I’ve always assumed that I would have kids. As I get closer to that reality I realize I am secretly worried I’m going to wreck them or, worse, hate them and be stuck with them forever. That doesn’t seem maternal, does it? I haven’t told my fiance this because it would make him freak out. Is this normal or something I should investigate further (possibly with the help of a trained professional)?
Think of the biggest asshole you lived with in college. The one who peed the bed, had loud friends over, threw her dirty clothes all over the place, had severe boundary issues, and thought the floor was an acceptable place to keep unwrapped food. Imagine this every day for the next 18 years. There. That’s what it’s like to have a kid. They can be assholes.
It’s possible you’ll hate them on occasion, but unless you’ve been diagnosed with attachment disorder, I’m sure you’ll love them, too. I’m also sure you’re going to wreck them, but whatever. Everybody does that. No one is ever “ready” to have kids; until they’re here and there’s no turning back, you’re going to be scared shitless. And then you’ll continue to be so for the rest of your life.
If you really don’t want babies, though, you need to tell your fiancé. It’s profoundly unfair to marry someone who definitely wants children when you’re not sure you want them yourself. Being unsure means you could go either way; he seems like he’s already decided.
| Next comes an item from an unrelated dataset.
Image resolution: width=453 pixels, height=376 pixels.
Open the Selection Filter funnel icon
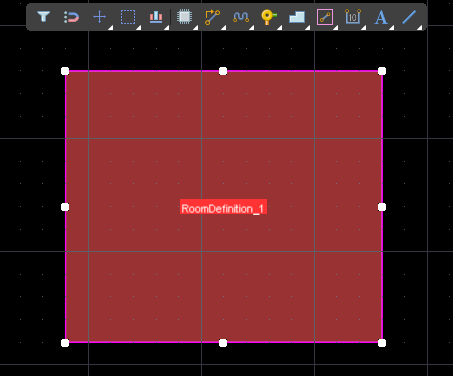tap(43, 17)
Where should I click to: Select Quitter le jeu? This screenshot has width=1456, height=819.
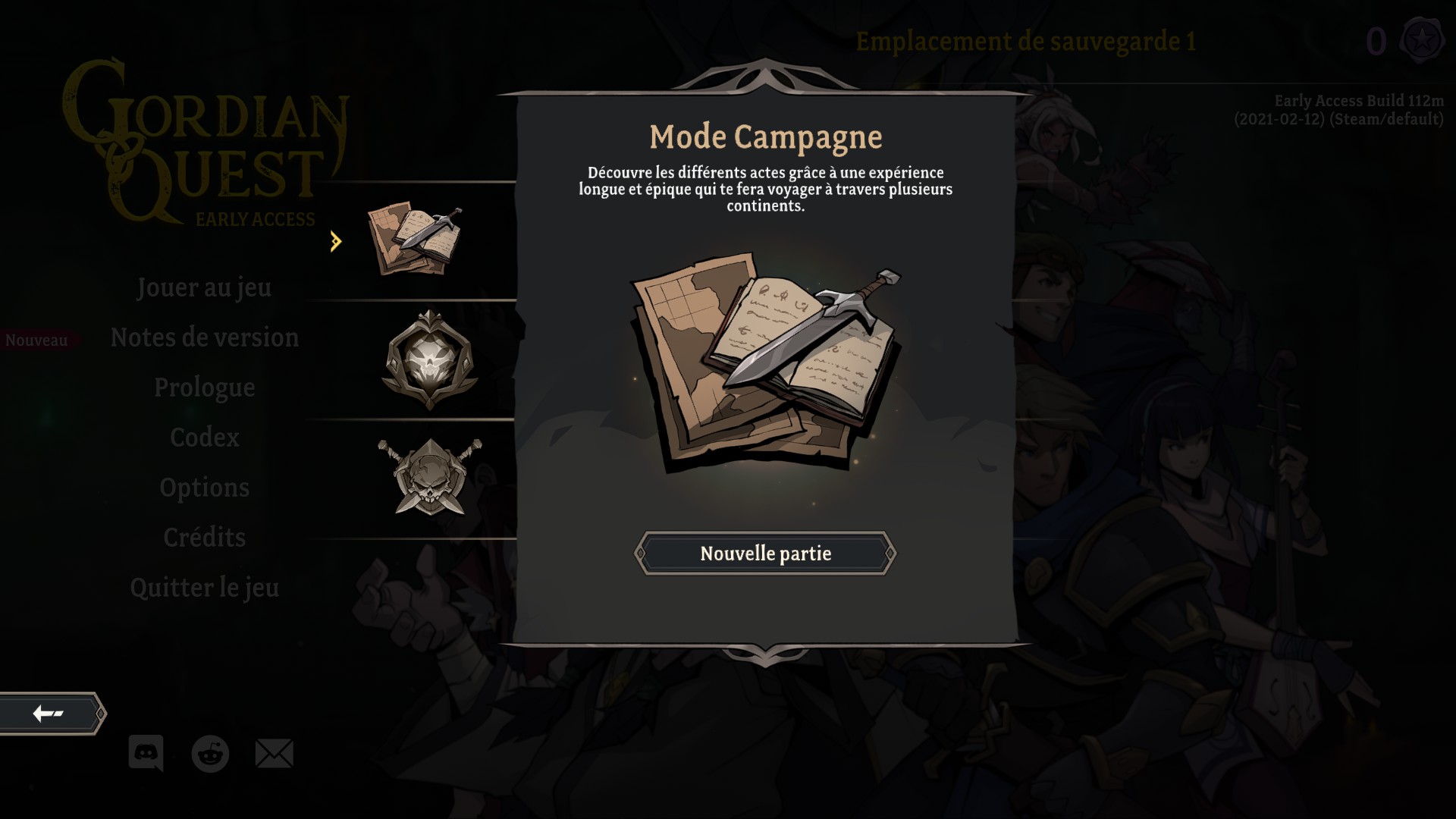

Therapy can’t make you want to have kids, but it could help you figure out why you’re so scared of wrecking yours. It could also help you figure out why you think you’re ready to spend the rest of your life with someone when you can’t even tell him something REALLY SIGNIFICANT like that fact that you might not want kids. Not having children isn’t a big deal–tons of people don’t have them and are deliriously happy. Pretending you want them in order to please someone, though, is a big deal.